Damit die Last nicht zu gross wird, kann der Bundesrat aber auch seine übrigen Mitglieder sowie den Bundeskanzler mit Repräsentationsaufgaben betrauen.
In dringenden Fällen entscheidet er allein
Als Bundespräsident leitet der FDP-Mann die in der Regel wöchentlichen Bundesratssitzungen. Er ist zusammen mit der Bundeskanzlei für «eine optimale Sitzungsvorbereitung für einen effizienten und ergebnisorientierten Sitzungsverlauf» zuständig. An diesen fällt die Landesregierung ihre Entscheidungen.
Muss aber aufgrund einer speziellen Lage – Corona lässt grüssen – ein ausserordentliches Entscheidungsverfahren durchgeführt werden, entscheidet der Bundespräsident in Rücksprache mit der Bundeskanzlei, ob eine ausserordentliche Sitzung oder eine Telefonkonferenz einberufen wird – oder ob das Ganze allenfalls im Zirkularverfahren abgehandelt werden kann.
In dringlichen Notlagen darf Cassis auch allein sogenannte Präsidialentscheide fällen – muss diese aber im Nachhinein von den Kollegen absegnen lassen.
Sitzungsleitung in Bern und «extra muros»
Er legt zudem fest, ob und wann Bundesratssitzungen «extra muros» – also ausserhalb Berns – abgehalten werden. Seit 2010 sind solche Sitzungen Tradition, um damit die Verbundenheit mit den diversen Landesteilen auszudrücken, denn in der Regel gehört ein Treffen mit der Bevölkerung zum Programm.
2019 zum Beispiel ging es nach Zürich. 2020 hingegen gab es wegen Corona keine derartige Extra-Sitzung. 2021 hingegen genoss der Bundesrat einen Sitzung ausserhalb in Luzern, wo er im Verkehrshaus auch mit der Bevölkerung zusammentraf. Mal schauen, wohin Cassis die Tradition dieses Jahr führen wird.
Cassis wird zum Reiseleiter
Einmal im Jahr wird der Bundespräsident zum Reiseleiter. Dann nämlich, wenn die jährliche Bundesratsreise ansteht. Zumindest im ersten Präsidialjahr stellt er seinen Kolleginnen und Kollegen jeweils seinen Herkunftskanton vor. 2022 wird die Reise also ins Tessin führen.

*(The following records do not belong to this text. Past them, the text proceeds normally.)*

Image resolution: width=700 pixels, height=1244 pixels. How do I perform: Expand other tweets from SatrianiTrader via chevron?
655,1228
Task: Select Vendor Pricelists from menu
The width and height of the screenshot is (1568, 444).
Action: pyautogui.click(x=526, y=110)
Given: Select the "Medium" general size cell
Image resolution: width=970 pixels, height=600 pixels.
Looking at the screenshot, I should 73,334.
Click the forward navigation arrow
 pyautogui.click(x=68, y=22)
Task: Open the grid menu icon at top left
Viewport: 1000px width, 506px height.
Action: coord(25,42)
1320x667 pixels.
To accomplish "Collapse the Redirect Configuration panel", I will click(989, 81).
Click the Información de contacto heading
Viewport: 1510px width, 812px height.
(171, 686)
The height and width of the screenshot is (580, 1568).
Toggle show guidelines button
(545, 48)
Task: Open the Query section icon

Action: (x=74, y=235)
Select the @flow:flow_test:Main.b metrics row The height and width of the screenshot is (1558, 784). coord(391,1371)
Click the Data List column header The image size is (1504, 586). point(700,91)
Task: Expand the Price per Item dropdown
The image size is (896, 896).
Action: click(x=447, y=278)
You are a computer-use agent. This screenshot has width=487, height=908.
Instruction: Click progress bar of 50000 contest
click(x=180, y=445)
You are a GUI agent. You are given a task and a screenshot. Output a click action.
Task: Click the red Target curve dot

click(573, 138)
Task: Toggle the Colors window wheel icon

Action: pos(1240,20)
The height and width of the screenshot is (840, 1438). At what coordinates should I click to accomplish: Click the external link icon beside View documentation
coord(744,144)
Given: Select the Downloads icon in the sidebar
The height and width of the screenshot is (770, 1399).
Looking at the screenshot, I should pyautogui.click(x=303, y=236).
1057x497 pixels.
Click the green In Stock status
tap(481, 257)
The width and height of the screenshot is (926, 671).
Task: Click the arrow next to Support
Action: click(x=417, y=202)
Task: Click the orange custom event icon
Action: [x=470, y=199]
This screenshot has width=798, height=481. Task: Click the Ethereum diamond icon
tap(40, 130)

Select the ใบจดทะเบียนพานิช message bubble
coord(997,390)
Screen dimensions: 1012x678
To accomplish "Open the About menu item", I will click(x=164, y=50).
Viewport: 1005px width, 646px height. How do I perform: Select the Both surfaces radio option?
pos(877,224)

Bei einer weiteren Amtszeit ist die Wahl der bereisten Kantone allerdings freigestellt.
Auf Cassis kommt dieses Jahr ein besonders schönes Privileg zu: Er darf 5000 Franken aus dem Präsidialfonds «zur Unterstützung notleidender Personen oder wohltätiger Organisationen» spenden – ganz nach eigenem Gutdünken.